Vu les faits suivants:

A.                     Le recourant A.________, né en 1962, informaticien, a été recruté comme cycliste en 1981 et incorporé à la Cp cyc. I/1. Il a effectué son école de recrues en 1981, puis été promu caporal en 1983 après une école de sous-officiers et une école de recrues. Il a effectué un cours de répétition en 1984, du 9 novembre au 1er décembre puis a été dispensé au 3ème jour du cours de répétition du 7 juin au 9 juin 1985 pour NM 887.6 et à nouveau à la VSE du recours de répétition du 25 avril 1986 pour NM 887.6. Le 9 juillet 1986, il a été déclaré apte au service dans les services complémentaires par la CVS en raison des NM 887, 870 et 823. Il a effectué un cours de complément du 23 octobre au 7 novembre 1987. Il a été dispensé du cours à la VSE le 20 novembre 1990 pour NM 823 et 870. Il a ensuite consulté le 30 novembre 1990 le Dr B.________, chirurgien orthopédiste, qui a posé les diagnostics de lombalgies sur malformation transitionnelle L5-S1 en précisant un status neurologique normal, une bascule du bassin à gauche, une bascule latérale L3-L4 et une scoliose dorso-lombaire droite et de gonalgies prédominantes à droite de surcharge avec battement latéral en charge. Le 27 décembre 1990, il a été déclaré inapte au service par la CVS pour NM 887.6.

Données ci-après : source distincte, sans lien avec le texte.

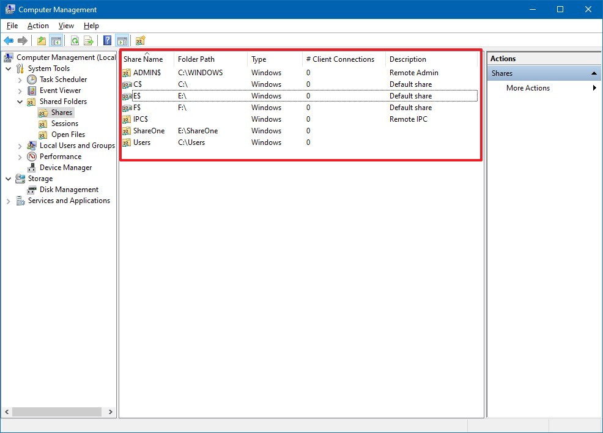Toggle the Show/Hide Console Tree button
The image size is (603, 433).
pyautogui.click(x=56, y=40)
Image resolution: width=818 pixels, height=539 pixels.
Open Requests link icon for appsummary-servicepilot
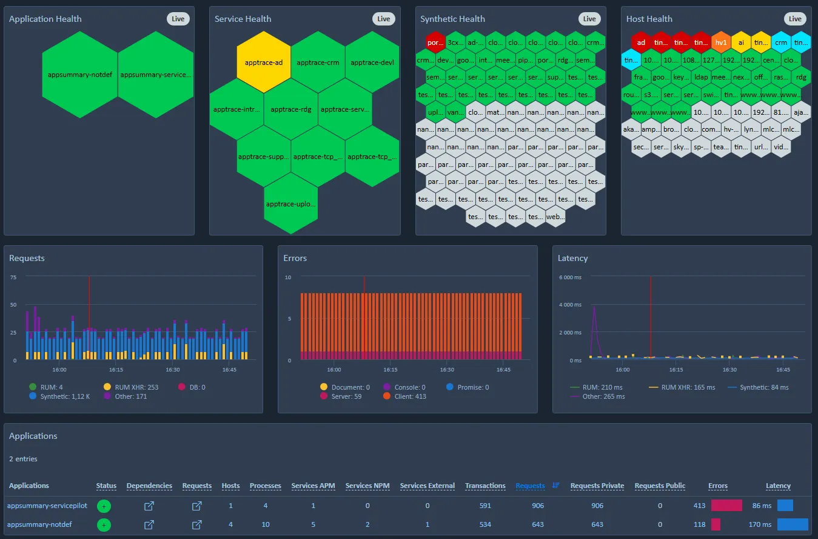(x=196, y=506)

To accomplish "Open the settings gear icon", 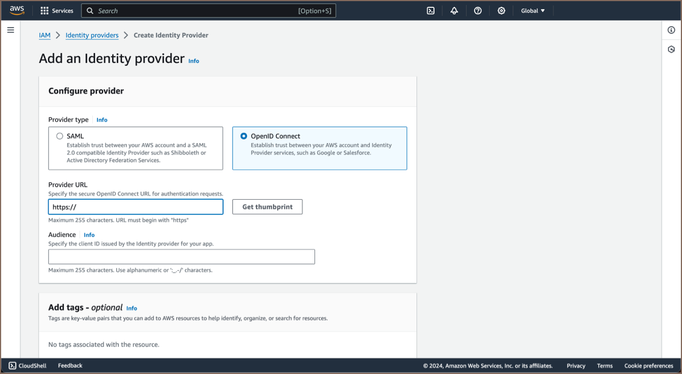I will [x=501, y=11].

B.                    Il résulte du dossier, et notamment de l'audition du recourant par un inspecteur de l'Office fédéral de l'assurance militaire, le 22 janvier 1991, que l'intéressé a eu un premier lumbago à l'âge de 10 ans, son médecin traitant ayant diagnostiqué une scoliose, prescrit de la physiothérapie et recommandé d'éviter le port de charges. L'effet de la physiothérapie a été bénéfique : le recourant a pu pratiquer différents sports, mais la pratique du football comme gardien de but, a réactivité les douleurs du dos. Il a aussi pu faire du vélo sans douleur au genou et il ne s'est plus plaint de douleurs au dos jusqu'au moment de son apprentissage chez C.________, quand il a dû porter une chaudière. A nouveau un traitement de physiothérapie lui a été bénéfique.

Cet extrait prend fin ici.